Consigna 1.
Cita del texto sobre la visita a la Feria del Libro el tramo que empieza en "Por Eugenio Sulpizio." y termina en "de la posmodernidad).", sin cambiar nada.
Consigna 2.
Escribe lo que sigue en el texto sobre la visita a la Feria del Libro a partir de donde se corta.

Texto dado.
◆ ◆ ◆ ◆ ◆ ◆ ◆
Por Eugenio Sulpizio.
Confieso que este año visité la Feria del Libro. No fue una decisión premeditada—siempre he descreído de las ferias y me he sentido incómodo en ellas—, sino el resultado de un entramado de circunstancias azarosas: la lluvia que entristecía aquel domingo otoñal en Buenos Aires, la invitación de una amiga que debía procurarse unos libros de anatomía humana y el pretexto de comprar El fin de la modernidad del filósofo italiano Gianni Vattimo (una obra que versa sobre aquello que en Europa y en el resto del mundo desarrollado se ha llamado el fin de la modernidad y el advenimiento de la posmodernidad).
Llueve intensamente. Una luz crepuscular desdibuja lentamente los rasgos de los edificios y de las personas que se recortan en la niebla azulada de la tarde. La Rural apenas se distingue del cielo de plomo que se aboveda sobre nosotros. Un gentío aguarda por sus entradas: la impaciencia cunde rápidamente cuando una señora mayor, adorable en su lentitud natural, se demora más de lo tolerable y hasta parece dialogar con la empleada que la atiende. Se oyen algunos quejidos y lloriqueos: los niños están fastidiados o demasiado ansiosos. En verdad todos estamos fastidiados o demasiado ansiosos. ¿Por qué? No lo sé realmente. Los mismos libros que se venden en la Feria, salvo contadas excepciones, pueden encontrarse en la soledad de cualquiera de las librerías del centro de Buenos Aires, pero ahora todos estamos desesperados por entrar al predio y abalanzarnos sobre los puestos de las editoriales.
Finalmente, mientras los lloriqueos se enranciaban, mi amiga y yo logramos comprar las entradas y disponernos a entrar. Un guardia encanecido nos indica a los gritos el camino de ingreso al recinto. Una alfombra de color rojizo nos conduce por un pasillo vidriado hasta la Feria. Los puestos de las editoriales se multiplican por doquier y los feriantes orbitan anárquicamente, pero, sin embargo, lo más populares en el centro. Una estructura enorme celebra a Julio Cortázar. ¿Qué pensaría el autor de El libro de Manuel y de Nicaragua tan violentamente dulce sobre aquella estructura metálica que lo ha convertido en un objeto más de esta feria de mercancías literarias? ¿Y qué pensaría el primer Cortázar, aquel cronopio vanguardista de Los premios y de la incipiente Rayuela, de Continuidad en los parques y del arte como el écart de Paul Valery del primer Tzvetan Todorov? ¿Aprobaría que un gobierno peronista reivindique su obra y su persona?
◆ ◆ ◆ ◆ ◆ ◆ ◆
Registros guardados.
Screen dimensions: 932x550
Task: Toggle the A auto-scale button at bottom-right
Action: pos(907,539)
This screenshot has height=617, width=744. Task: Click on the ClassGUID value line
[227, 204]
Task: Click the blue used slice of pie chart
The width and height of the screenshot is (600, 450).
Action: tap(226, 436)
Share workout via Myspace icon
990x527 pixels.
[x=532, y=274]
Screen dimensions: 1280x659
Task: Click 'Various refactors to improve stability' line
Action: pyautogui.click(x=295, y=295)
◆ ◆ ◆ ◆ ◆ ◆ ◆
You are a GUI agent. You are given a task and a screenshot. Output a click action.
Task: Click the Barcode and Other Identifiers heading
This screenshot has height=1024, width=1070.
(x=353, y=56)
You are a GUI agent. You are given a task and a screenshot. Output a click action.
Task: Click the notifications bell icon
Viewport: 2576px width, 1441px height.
◆ ◆ ◆ ◆ ◆ ◆ ◆
Respuesta 1.
Por Eugenio Sulpizio.
Confieso que este año visité la Feria del Libro. No fue una decisión premeditada—siempre he descreído de las ferias y me he sentido incómodo en ellas—, sino el resultado de un entramado de circunstancias azarosas: la lluvia que entristecía aquel domingo otoñal en Buenos Aires, la invitación de una amiga que debía procurarse unos libros de anatomía humana y el pretexto de comprar El fin de la modernidad del filósofo italiano Gianni Vattimo (una obra que versa sobre aquello que en Europa y en el resto del mundo desarrollado se ha llamado el fin de la modernidad y el advenimiento de la posmodernidad).

Respuesta 2.
El gentío no cesa de hormiguear por todos lados. Necesito encontrar un poco de sosiego entre tanto bullicio, de suerte que trato de alejarme de la centralidad. En un pasillo marginal, mientras mi amiga habla por teléfono, me encuentro con una anciana sentada ante una mesa pequeña y llamativamente blanca. Sostiene un bolígrafo y una de esas sonrisas tímidas que expresan más temor que recato. Intercambio algunas palabras con ella: acaba de publicar un breve libro de cuentos a través de una editorial emergente. Me confiesa que nadie ha hablado con ella durante el día, que está cansada de estar sentada mientras los feriantes caminan en círculos por la Feria; pero que, al mismo tiempo, no podría irse de allí hasta la hora del cierre. Lo suyo es una quijotada contra los molinos de viento de un arte que se forja en la soledad y en el silencio.
Anochece en Buenos Aires. El salón se puebla de sombras y de luces. Mi amiga ha conseguido los libros de anatomía humana que precisa. Yo siento ahora el impulso de comprar al menos un libro. Sí, debo comprar ese libro de Gianni Vattimo que debo leer. A eso se reduce, en principio, el oficio del feriante.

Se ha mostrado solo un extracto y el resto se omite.